SU466460A1 - Photopotentiometric sensor - Google Patents

Description

(54) PHOTOPOTENTIOMETRIC SENSOR

one

This invention relates to a measurement technique.

Known photo-potentiometric sensors having a common substrate on which resistive layer, photovoltaic layer and current collector are in contact with each other.

The purpose of the invention is to ensure the temperature stability of the sensor parameters, which is achieved by applying a thermal resistive layer in the form of noses with opposite temperature coefficients of resistance that are in contact with the photoelectric layer and the current collector on the common substrate of the proposed sensor between the photoelectric layer and the current collector. The magnitude of the bands of the thermoresistive layer was chosen in accordance with the law of change in the resistance of the sensor.

The device shown in the drawing.

The sensor consists of an insulating substrate 1, a resistive layer 2, a current collector 3, a photovoltaic layer 4 and a thermal resistive layer 5.

The principle of the sensor is as follows.

When a narrow light beam moves with a width h along the coordinate x, the resistance of the sensor between the output terminals changes, for example, linearly. The illuminated area of the photovoltaic layer 4 performs the functions of a contact brush. The destabilizing effect of temperature causes a change in the resistance of both the resistive layer 2 and the illuminated portion of the photovoltaic layer. In addition, the conductivity of the dark areas of the photovoltaic layer 4 changes. All this causes significant temperature errors in the sensor, which at a given x coordinate are compensated for by the sequential connection between the photoelectric layer 4 and the current collector 3 of several, at least two, narrow strips 5 of the thermal barrier with opposite signs. temperature coefficients of resistance. This inclusion is provided by the same illuminated area of the photovoltaic layer. The remaining strips of the thermal barrier layer are connected through the dark resistance of the photovoltaic layer 4, which is large. Therefore, only thermal strips in the illumination zone are involved in thermal compensation.

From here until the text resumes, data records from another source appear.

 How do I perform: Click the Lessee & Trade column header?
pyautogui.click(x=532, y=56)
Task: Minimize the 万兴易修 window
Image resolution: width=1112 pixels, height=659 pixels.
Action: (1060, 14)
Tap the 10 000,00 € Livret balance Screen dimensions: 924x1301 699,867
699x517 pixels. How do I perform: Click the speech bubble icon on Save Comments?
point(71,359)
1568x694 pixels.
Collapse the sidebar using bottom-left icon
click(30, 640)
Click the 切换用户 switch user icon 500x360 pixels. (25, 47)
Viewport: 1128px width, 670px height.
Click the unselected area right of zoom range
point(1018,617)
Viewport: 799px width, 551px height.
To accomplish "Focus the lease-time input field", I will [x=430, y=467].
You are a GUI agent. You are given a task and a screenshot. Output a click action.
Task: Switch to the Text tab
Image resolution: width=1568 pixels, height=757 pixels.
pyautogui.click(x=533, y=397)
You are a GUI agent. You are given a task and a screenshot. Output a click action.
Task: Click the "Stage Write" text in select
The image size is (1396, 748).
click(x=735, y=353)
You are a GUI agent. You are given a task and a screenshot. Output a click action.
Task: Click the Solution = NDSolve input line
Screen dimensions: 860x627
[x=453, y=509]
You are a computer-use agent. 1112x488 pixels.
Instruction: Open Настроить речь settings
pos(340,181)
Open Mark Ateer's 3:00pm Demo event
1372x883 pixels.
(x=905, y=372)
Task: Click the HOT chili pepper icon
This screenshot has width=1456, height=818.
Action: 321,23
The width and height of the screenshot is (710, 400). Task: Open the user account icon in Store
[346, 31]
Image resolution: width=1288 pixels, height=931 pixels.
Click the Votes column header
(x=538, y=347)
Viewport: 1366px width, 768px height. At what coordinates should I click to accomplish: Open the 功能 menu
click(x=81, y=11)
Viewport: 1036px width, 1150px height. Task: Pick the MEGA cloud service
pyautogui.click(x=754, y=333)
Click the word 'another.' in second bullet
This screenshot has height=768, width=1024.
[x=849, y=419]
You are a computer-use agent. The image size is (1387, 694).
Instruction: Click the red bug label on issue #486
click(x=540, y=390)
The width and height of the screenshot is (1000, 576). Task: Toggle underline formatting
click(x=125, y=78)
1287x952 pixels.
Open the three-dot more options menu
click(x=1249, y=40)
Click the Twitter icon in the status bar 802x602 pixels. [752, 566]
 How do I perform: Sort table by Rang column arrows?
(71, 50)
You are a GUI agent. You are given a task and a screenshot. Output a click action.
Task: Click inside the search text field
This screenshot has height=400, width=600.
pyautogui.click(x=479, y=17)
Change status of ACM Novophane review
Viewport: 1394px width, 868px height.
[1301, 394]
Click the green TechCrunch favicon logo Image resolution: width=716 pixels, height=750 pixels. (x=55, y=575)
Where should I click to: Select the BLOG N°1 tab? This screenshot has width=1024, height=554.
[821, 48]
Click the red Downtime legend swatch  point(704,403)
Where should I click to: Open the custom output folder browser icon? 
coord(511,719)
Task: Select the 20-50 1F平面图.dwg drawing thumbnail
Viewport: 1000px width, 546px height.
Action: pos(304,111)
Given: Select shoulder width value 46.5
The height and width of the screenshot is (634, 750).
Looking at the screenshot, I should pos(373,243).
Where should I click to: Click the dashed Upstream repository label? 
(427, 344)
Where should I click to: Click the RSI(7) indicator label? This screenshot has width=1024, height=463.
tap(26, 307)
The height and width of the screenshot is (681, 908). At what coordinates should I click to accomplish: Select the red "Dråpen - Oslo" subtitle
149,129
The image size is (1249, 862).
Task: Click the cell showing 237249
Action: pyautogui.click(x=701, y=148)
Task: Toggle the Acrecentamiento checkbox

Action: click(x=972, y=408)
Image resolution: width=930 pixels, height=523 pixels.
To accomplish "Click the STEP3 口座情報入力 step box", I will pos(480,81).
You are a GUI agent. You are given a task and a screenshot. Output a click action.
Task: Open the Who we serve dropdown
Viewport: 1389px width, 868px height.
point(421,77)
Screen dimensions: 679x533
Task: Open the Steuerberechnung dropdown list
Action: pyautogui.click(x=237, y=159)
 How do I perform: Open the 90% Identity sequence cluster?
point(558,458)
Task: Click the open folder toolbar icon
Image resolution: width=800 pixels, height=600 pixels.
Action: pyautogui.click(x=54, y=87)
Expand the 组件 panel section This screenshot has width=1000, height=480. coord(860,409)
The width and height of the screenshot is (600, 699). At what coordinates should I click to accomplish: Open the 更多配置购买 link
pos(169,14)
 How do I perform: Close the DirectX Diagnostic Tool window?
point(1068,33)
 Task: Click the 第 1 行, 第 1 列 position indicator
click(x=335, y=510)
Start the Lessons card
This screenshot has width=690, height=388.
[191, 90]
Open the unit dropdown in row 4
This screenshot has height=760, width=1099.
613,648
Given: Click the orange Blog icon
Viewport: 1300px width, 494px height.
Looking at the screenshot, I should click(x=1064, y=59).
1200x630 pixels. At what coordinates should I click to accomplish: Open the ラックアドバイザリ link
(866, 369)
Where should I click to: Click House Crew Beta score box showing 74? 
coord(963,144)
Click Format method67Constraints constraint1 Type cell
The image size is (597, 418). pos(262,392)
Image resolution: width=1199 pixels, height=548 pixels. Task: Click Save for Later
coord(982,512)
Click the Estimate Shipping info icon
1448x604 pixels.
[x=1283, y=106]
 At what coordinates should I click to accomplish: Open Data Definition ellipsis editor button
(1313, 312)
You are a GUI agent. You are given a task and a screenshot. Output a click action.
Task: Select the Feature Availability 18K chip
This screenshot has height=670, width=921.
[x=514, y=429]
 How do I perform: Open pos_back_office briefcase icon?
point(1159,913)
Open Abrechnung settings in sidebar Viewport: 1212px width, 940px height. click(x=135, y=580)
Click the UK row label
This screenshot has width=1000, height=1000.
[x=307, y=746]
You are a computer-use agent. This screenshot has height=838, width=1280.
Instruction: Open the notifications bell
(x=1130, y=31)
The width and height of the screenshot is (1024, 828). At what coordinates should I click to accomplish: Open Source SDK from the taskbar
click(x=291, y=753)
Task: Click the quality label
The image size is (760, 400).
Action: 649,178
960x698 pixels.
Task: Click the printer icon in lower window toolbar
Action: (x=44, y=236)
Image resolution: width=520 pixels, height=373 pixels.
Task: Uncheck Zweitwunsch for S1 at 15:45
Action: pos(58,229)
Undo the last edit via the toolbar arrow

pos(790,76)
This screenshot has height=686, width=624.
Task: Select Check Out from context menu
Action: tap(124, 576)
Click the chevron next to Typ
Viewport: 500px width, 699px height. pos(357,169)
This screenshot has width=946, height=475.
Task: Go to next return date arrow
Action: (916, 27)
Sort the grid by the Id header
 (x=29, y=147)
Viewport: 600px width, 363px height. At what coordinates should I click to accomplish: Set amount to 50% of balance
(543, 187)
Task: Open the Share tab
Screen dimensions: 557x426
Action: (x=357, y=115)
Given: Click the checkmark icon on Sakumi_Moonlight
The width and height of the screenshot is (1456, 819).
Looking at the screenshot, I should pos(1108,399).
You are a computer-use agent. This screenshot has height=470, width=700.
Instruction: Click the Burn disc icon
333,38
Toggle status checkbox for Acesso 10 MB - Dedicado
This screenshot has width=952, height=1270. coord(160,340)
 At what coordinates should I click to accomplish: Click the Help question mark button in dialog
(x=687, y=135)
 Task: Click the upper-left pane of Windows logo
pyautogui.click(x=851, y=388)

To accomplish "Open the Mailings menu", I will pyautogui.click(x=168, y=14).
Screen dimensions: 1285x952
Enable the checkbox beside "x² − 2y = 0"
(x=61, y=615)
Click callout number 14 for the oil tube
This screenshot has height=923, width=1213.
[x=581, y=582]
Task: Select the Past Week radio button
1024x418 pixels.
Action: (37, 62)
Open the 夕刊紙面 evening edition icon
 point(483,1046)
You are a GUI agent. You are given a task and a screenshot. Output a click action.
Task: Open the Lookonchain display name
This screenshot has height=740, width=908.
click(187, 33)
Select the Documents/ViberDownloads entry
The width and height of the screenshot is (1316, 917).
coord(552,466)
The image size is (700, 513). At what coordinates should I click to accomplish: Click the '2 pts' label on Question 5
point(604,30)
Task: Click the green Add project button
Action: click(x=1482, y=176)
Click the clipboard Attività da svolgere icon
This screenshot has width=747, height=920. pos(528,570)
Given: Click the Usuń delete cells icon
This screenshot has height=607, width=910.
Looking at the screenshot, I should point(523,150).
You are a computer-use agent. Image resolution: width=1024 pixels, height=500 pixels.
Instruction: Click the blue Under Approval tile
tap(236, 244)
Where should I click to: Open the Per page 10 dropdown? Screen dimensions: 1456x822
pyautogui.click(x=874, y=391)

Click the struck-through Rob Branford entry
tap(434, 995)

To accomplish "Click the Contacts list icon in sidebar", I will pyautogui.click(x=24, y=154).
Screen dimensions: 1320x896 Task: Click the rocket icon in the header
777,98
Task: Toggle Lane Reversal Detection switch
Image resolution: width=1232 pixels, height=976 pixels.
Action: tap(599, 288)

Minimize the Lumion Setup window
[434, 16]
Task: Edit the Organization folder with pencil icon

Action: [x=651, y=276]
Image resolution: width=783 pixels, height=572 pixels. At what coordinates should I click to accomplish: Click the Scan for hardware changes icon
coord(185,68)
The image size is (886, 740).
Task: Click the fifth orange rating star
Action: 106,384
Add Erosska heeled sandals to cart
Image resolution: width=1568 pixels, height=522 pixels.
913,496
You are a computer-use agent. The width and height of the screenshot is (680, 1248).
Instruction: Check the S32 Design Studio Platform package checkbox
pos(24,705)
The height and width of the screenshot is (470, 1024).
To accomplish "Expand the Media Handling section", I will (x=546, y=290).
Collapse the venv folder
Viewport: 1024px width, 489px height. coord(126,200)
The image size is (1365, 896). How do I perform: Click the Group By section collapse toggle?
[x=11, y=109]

Due to the fact that the resistance of the sensor changes with the movement of the narrow light beam, in order to more accurately stabilize it, it is necessary to change the size of the thermal resistance layer in the same way. This is achieved due to the fact that the thermal resistance layer is applied in the form of narrow strips of various lengths, which is selected in accordance with the nature of the change in the sensor's resistance. The resistivity of the thermo resistive layer, its temperature coefficient of resistivity and the number of strips are chosen so that in a given temperature range, a change in the total resistance of the thermo resistive layer compensates for the effect of temperature on the resistive and photoelectric layers. So that the series connection of sections of a thermal resistance layer with different resistances does not distort the transducer characteristic of the sensor, the profile of the photoelectric layer contacting with the resistive layer is curvilinear in accordance with the required law of variation of the total resistance of the resistive and thermal resistance layers. The advantages of the proposed design of the photonotentiometric sensor are its simplicity, adaptability and thermal stability in the working temperature range. The subject of the invention is a photopotentiometric sensor comprising a common substrate on which a resistive layer, a photoelectric layer and a current collector are applied to each other, characterized in that, in order to ensure temperature stability, a thermal-resistance layer is applied to the common substrate between the photoelectric layer and the current collector opposite to n (to the sign of the temperature coefficients of resistance, which are in contact with the photoelectric layer and the current collector, and the profile of the photoelectric layer value thermoresistive layer strips are chosen in accordance with the law of varying the resistance of the sensor.